## start ARTICLE

Relevant law and analysis
- The relevant provisions of the Land Transfer Act 1971 are as follows.
169. The following persons may summon any person in possession of land to appear before a judge in chambers to show cause why the person
summoned should not give up possession to the applicant:-
(a) the last registered proprietor of the land;
(b) a lessor with power to re-enter where the lessee or tenant is in arrear for such period as may be provided in the lease and, in
the absence of any such provision therein, when the lessee or tenant is in arrear for one month, whether there be or be not sufficient
distress found on the premises to countervail such rent and whether or not any previous demand has been made for the rent;
(c) a lessor against a lessee or tenant where a legal notice to quit has been given or the term of the lease has expired.
Particulars to be stated in summons
170. The summons shall contain a description of the land and shall require the person summoned to appear at the court on a day not earlier
than sixteen days after the service of the summons.
Order for possession
171. On the day appointed for the hearing of the summons, if the person summoned does not appear, then upon proof to the satisfaction
of the judge of the due service of such summons and upon proof of the title by the proprietor or lessor and, if any consent is necessary,
by the production and proof of such consent, the judge may order immediate possession to be given to the plaintiff, which order shall
have the effect of and may be enforced as a judgment in ejectment.

## end ARTICLE

**WHAT YOU NEED TO DO:** Continue the Land Transfer Act passage above from the point where it stops.

## start RAW DATA

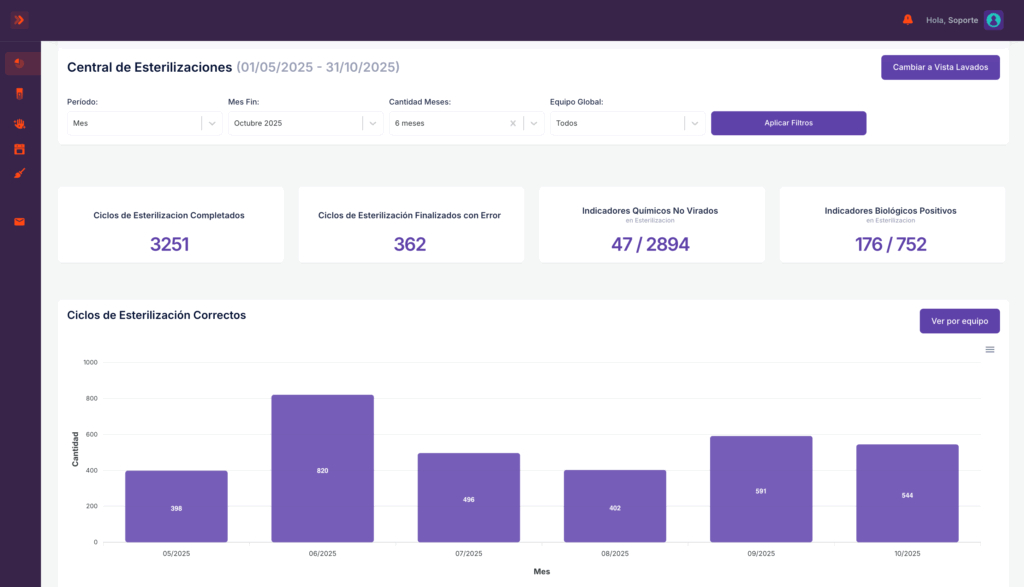Expand the sidebar with double-chevron icon

pos(19,20)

## end RAW DATA

**RESULT OF THIS TASK:**
Dismissal of summons
172. If the person summoned appears he or she may show cause why he or she refuses to give possession of such land and, if he or she
proves to the satisfaction of the Judge a right to the possession of the land, the Judge shall dismiss the summons with costs against
the proprietor, mortgagee or lessor or he or she may make any order and impose any terms he or she may think fit, provided that the dismissal of the summons shall not prejudice the right of the plaintiff to take any other proceedings against the
person summoned to which he or she may be otherwise entitled, provided also that in the case of a lessor against a lessee, if the
lessee, before the hearing, pay or tender all rent due and all costs incurred by the lessor, the Judge shall dismiss the summons.
- The process outlined in section 169 of the LTA is a summary procedure designed to swiftly return possession of a property to a registered
proprietor when an occupant fails to demonstrate a lawful right to possess that specific property (see Jamnadas v Honson Ltd [1985] 31 FLR 62 (at page 65).
- The onus lies with the plaintiff to convince the court that the requirements under sections 169 and 170 of the LTA have been met.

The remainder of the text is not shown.